Stored data:
_ _ _ _ _ _ _
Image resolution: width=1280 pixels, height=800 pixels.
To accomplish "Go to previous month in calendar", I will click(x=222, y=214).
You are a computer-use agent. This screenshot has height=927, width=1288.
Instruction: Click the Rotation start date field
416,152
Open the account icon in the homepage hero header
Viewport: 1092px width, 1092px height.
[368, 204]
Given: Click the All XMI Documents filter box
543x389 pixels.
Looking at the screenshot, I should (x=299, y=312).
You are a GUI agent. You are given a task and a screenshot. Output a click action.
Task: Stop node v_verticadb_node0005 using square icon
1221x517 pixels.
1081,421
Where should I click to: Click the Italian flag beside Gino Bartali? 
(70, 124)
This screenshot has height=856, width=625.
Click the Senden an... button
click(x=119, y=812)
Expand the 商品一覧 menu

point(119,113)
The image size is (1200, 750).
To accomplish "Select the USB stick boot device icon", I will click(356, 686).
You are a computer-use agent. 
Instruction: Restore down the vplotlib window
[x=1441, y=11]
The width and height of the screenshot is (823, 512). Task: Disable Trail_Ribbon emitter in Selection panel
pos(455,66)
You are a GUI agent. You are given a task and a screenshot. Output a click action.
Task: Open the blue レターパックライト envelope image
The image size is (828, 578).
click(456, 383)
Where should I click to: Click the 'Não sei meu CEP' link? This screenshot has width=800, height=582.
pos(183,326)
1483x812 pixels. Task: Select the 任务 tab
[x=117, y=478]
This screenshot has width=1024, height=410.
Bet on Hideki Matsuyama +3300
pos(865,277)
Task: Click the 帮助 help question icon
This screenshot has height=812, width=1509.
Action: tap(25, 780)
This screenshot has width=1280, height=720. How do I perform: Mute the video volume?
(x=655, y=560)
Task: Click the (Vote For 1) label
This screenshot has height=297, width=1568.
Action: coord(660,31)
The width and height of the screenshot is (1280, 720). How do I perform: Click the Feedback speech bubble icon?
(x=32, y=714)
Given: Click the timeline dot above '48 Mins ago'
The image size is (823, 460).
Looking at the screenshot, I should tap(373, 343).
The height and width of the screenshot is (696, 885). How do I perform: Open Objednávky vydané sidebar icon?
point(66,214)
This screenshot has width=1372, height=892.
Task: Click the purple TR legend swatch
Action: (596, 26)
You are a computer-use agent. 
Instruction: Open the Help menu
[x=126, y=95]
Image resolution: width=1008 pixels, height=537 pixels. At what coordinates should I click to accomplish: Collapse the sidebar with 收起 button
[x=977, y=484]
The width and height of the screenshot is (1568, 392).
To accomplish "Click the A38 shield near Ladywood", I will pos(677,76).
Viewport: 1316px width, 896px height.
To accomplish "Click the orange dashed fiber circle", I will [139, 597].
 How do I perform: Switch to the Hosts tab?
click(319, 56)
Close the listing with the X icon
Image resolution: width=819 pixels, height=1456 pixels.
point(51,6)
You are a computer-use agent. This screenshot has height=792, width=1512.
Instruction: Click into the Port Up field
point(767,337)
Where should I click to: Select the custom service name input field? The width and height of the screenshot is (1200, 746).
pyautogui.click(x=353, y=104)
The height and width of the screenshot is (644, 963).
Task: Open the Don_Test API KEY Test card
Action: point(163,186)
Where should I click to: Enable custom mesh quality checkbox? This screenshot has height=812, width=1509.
_ _ _ _ _ _ _
:: Direction ::
Retype every one of the rows above, character for character, with no changes.

:: The reply ::
Image resolution: width=1280 pixels, height=800 pixels.
To accomplish "Go to previous month in calendar", I will click(x=222, y=214).
You are a computer-use agent. This screenshot has height=927, width=1288.
Instruction: Click the Rotation start date field
416,152
Open the account icon in the homepage hero header
Viewport: 1092px width, 1092px height.
[368, 204]
Given: Click the All XMI Documents filter box
543x389 pixels.
Looking at the screenshot, I should (x=299, y=312).
You are a GUI agent. You are given a task and a screenshot. Output a click action.
Task: Stop node v_verticadb_node0005 using square icon
1221x517 pixels.
1081,421
Where should I click to: Click the Italian flag beside Gino Bartali? 
(70, 124)
This screenshot has height=856, width=625.
Click the Senden an... button
click(x=119, y=812)
Expand the 商品一覧 menu

point(119,113)
The image size is (1200, 750).
To accomplish "Select the USB stick boot device icon", I will click(356, 686).
You are a computer-use agent. 
Instruction: Restore down the vplotlib window
[x=1441, y=11]
The width and height of the screenshot is (823, 512). Task: Disable Trail_Ribbon emitter in Selection panel
pos(455,66)
You are a GUI agent. You are given a task and a screenshot. Output a click action.
Task: Open the blue レターパックライト envelope image
The image size is (828, 578).
click(456, 383)
Where should I click to: Click the 'Não sei meu CEP' link? This screenshot has width=800, height=582.
pos(183,326)
1483x812 pixels. Task: Select the 任务 tab
[x=117, y=478]
This screenshot has width=1024, height=410.
Bet on Hideki Matsuyama +3300
pos(865,277)
Task: Click the 帮助 help question icon
This screenshot has height=812, width=1509.
Action: tap(25, 780)
This screenshot has width=1280, height=720. How do I perform: Mute the video volume?
(x=655, y=560)
Task: Click the (Vote For 1) label
This screenshot has height=297, width=1568.
Action: coord(660,31)
The width and height of the screenshot is (1280, 720). How do I perform: Click the Feedback speech bubble icon?
(x=32, y=714)
Given: Click the timeline dot above '48 Mins ago'
The image size is (823, 460).
Looking at the screenshot, I should tap(373, 343).
The height and width of the screenshot is (696, 885). How do I perform: Open Objednávky vydané sidebar icon?
point(66,214)
This screenshot has width=1372, height=892.
Task: Click the purple TR legend swatch
Action: (596, 26)
You are a computer-use agent. 
Instruction: Open the Help menu
[x=126, y=95]
Image resolution: width=1008 pixels, height=537 pixels. At what coordinates should I click to accomplish: Collapse the sidebar with 收起 button
[x=977, y=484]
The width and height of the screenshot is (1568, 392).
To accomplish "Click the A38 shield near Ladywood", I will pos(677,76).
Viewport: 1316px width, 896px height.
To accomplish "Click the orange dashed fiber circle", I will [139, 597].
 How do I perform: Switch to the Hosts tab?
click(319, 56)
Close the listing with the X icon
Image resolution: width=819 pixels, height=1456 pixels.
point(51,6)
You are a computer-use agent. This screenshot has height=792, width=1512.
Instruction: Click into the Port Up field
point(767,337)
Where should I click to: Select the custom service name input field? The width and height of the screenshot is (1200, 746).
pyautogui.click(x=353, y=104)
The height and width of the screenshot is (644, 963).
Task: Open the Don_Test API KEY Test card
Action: point(163,186)
Where should I click to: Enable custom mesh quality checkbox? This screenshot has height=812, width=1509.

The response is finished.